Power Bus The MCC features the time-proven Allen-Bradley CENTERLINE power bus system. The horizontal power bus is mounted near the vertical center of the structure providing optimum heat dissipation, power distribution and ease of maintenance and installation. It is mounted in recessed channels of the bus support to protect against accumulation of dust and tracking between phases. Figure 10 shows a CENTERLINE power bus with neutral.

The vertical power bus allows power distribution both above and below the center-mounted horizontal bus, effectively doubling the capacity in each column. This feature also helps allow a virtually unrestricted unit arrangement.

Horizontal and vertical power bus is fastened together with a two bolt assembly. This two-bolt connection helps minimize the likelihood of “hot spots.” The factory-made horizontal to vertical power bus connection is tightened by a computerized torquing system.

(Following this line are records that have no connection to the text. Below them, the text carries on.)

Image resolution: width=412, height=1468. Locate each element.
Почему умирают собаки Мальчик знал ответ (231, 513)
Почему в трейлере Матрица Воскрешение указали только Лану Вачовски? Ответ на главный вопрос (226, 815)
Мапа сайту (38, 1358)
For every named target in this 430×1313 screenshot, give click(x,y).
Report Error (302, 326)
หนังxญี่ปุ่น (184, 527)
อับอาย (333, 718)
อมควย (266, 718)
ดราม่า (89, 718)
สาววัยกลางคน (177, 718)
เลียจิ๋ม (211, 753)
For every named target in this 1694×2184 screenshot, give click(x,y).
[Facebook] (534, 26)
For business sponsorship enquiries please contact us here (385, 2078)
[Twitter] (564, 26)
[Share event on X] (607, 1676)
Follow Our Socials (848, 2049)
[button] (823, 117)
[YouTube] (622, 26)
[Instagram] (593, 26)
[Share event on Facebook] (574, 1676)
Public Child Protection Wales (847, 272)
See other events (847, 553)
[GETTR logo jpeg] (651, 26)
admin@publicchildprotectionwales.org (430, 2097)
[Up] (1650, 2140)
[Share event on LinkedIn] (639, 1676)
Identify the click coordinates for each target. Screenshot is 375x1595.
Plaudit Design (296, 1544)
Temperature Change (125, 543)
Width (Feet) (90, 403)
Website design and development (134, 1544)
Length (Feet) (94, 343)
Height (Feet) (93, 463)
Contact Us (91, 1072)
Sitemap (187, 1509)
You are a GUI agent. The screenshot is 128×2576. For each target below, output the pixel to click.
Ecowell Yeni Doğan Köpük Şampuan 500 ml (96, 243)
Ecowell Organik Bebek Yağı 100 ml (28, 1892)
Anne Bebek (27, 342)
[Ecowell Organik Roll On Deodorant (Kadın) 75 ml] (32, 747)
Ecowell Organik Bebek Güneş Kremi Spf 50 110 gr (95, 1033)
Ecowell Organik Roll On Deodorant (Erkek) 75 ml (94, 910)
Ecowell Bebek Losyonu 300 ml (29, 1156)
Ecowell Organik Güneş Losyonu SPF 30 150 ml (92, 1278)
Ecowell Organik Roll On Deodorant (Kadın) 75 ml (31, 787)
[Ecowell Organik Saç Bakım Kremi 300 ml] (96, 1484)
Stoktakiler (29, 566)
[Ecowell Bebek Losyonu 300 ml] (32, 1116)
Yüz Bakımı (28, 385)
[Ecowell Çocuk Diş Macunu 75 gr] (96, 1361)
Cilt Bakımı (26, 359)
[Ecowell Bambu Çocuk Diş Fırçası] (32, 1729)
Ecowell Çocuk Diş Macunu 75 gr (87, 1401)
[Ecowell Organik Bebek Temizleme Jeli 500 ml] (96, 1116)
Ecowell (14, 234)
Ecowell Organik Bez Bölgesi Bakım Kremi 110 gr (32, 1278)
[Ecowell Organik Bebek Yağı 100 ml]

The power bus system is supported, braced and isolated by a bus support molded of high strength, non-tracking glass polyester material. The horizontal power bus is mounted on-edge in a vertical plane providing maximum strength against magnetic forces. Vertical power busbars are continuously braced and sandwiched by a polycarbonate molded bus cover isolating the vertical power bus from the other vertical phases and the horizontal power bus.

Bus bracing is available with the following rms symmetrical current ratings.

• 50 kA for 3 cycles at 60 Hz (standard)• 65 kA for 3 cycles at 60 Hz• 50 kA for 1 s• 50 kA for 3 s (horizontal power bus only)• 80 kA for 1 s (horizontal power bus only)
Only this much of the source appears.